I believe it was in Detroit that the large government sponsored housing project called the Jefferson Projects . . . was created to meet the demand for housing under the Roosevelt administration. Eleanor Roosevelt officiated at the opening of this housing complex.
The Jefferson Project contained 14 story high rises - 6 stories and 3 stories, and met the demands for housing of a population shifting on the basis of the mechanization of agricultural and servicing the boom bust cycles of the auto industry. There were several such housing projects in Detroit, although not as massive as the Jefferies Project. In fact Cabrina Green in Chicago is such a projects and one can find such communal quarters in perhaps every major city in America.
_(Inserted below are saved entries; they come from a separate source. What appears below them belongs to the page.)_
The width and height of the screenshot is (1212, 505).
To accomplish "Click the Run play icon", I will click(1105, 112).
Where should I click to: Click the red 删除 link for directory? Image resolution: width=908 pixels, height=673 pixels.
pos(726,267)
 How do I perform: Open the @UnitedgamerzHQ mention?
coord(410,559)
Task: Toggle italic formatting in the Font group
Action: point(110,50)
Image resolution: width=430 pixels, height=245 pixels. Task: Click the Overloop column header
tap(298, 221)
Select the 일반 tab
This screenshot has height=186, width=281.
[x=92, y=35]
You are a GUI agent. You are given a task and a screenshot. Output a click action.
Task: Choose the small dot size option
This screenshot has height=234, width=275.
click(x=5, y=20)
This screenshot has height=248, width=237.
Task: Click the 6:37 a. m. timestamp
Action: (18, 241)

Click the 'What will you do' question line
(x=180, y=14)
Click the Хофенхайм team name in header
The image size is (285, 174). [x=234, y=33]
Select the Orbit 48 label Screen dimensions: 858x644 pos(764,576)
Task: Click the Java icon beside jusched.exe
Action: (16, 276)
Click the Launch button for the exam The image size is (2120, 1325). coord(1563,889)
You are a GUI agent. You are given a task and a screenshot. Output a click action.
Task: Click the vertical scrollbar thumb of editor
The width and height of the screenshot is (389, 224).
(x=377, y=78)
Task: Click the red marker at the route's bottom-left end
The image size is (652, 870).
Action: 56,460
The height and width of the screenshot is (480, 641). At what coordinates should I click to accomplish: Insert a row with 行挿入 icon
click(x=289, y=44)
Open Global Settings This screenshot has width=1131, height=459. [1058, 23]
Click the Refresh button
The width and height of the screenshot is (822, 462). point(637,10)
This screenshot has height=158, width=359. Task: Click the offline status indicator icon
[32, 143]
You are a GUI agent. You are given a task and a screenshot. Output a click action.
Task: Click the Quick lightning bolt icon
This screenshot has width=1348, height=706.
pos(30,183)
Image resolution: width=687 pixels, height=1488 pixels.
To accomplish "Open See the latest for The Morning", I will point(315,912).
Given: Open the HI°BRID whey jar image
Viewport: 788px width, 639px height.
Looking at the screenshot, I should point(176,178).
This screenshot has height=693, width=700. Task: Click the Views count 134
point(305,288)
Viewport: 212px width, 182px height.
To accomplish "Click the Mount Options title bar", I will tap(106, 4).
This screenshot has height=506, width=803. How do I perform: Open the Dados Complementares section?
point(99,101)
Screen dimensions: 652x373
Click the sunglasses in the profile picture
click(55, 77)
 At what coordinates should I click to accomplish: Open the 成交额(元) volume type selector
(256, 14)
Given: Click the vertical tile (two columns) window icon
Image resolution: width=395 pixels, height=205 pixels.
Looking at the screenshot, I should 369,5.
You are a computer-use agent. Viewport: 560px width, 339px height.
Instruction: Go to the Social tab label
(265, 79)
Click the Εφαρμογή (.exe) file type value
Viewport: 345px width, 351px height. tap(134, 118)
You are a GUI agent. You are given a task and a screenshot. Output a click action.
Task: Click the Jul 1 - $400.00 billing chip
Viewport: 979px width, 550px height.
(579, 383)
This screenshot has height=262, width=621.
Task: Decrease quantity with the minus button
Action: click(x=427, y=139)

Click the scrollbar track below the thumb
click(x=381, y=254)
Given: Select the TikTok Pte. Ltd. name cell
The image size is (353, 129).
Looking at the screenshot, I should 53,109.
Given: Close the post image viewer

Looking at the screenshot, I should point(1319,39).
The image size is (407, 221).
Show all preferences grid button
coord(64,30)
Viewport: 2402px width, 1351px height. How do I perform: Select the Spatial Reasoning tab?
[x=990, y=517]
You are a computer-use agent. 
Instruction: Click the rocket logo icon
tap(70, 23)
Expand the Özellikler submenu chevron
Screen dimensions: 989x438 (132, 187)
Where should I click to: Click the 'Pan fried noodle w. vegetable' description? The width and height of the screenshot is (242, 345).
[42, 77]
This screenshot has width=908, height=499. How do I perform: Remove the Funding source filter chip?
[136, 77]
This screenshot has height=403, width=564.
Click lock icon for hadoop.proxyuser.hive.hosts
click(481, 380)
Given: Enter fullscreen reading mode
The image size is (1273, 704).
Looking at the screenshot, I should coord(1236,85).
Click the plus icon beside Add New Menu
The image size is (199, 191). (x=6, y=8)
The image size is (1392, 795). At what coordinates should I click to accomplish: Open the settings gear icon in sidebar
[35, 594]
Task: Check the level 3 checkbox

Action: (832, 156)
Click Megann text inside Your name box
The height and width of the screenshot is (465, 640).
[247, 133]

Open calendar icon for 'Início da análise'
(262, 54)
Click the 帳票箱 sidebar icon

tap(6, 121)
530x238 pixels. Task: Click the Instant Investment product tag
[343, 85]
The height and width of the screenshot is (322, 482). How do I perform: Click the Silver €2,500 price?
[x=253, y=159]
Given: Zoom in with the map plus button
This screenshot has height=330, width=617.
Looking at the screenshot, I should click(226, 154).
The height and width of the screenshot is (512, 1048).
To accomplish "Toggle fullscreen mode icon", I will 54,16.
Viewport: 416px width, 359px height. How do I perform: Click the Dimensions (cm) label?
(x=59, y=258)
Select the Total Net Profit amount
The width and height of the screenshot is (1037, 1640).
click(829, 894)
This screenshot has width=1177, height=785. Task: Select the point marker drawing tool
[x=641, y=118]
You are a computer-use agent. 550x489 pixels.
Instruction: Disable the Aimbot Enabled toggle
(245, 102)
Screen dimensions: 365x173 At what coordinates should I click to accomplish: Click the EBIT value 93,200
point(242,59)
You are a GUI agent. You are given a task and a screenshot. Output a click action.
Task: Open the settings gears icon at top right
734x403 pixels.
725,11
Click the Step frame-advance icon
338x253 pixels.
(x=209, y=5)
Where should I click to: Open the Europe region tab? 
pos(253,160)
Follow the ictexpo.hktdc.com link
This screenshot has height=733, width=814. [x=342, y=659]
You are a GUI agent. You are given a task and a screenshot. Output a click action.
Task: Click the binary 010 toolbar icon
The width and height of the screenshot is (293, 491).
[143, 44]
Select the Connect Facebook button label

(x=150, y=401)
In general housing pattern shapes itself on the basis of industrial centers and the working people providing the labor. A certain dispersal of industry and downsizing affects housing pattern under capitalism and socialism. The specific character of the housing pattern . . . meaning the pecking order . . . is another matter. The last "race riot" in Detroit during the Second Imperial World War era was actually ignited over housing . . . back in 1943 . . . if memory serves me correct.
Dad took us out of the Jefferies Project in the early 1960s when his employment with the Ford Motor Company stabilized. Interestingly . . . this same Project is being looked at today as luxury apartments for the wealthy.
I would pose the question as the housing pattern during the industrial era and the curve of its ascendency and decay . . . under capitalism and socialism. There is a growing and serious problem of homelessness in America but not a housing shortage as such with hundred of thousands on the waiting list for section 8 housing - welfare.
Oh . . . paying for water in America is the height of American bourgeois criminality. When the bourgeois mentality learns to effectively bottle fresh air and offer it for sell to the masses . . . in an affordable manner our ass is out. Did not a movie star . . . Woody Harrelson . . . open a fresh air bar . . . yep . . . you could come in and buy fresh air . . . a few years ago?
Melvin P.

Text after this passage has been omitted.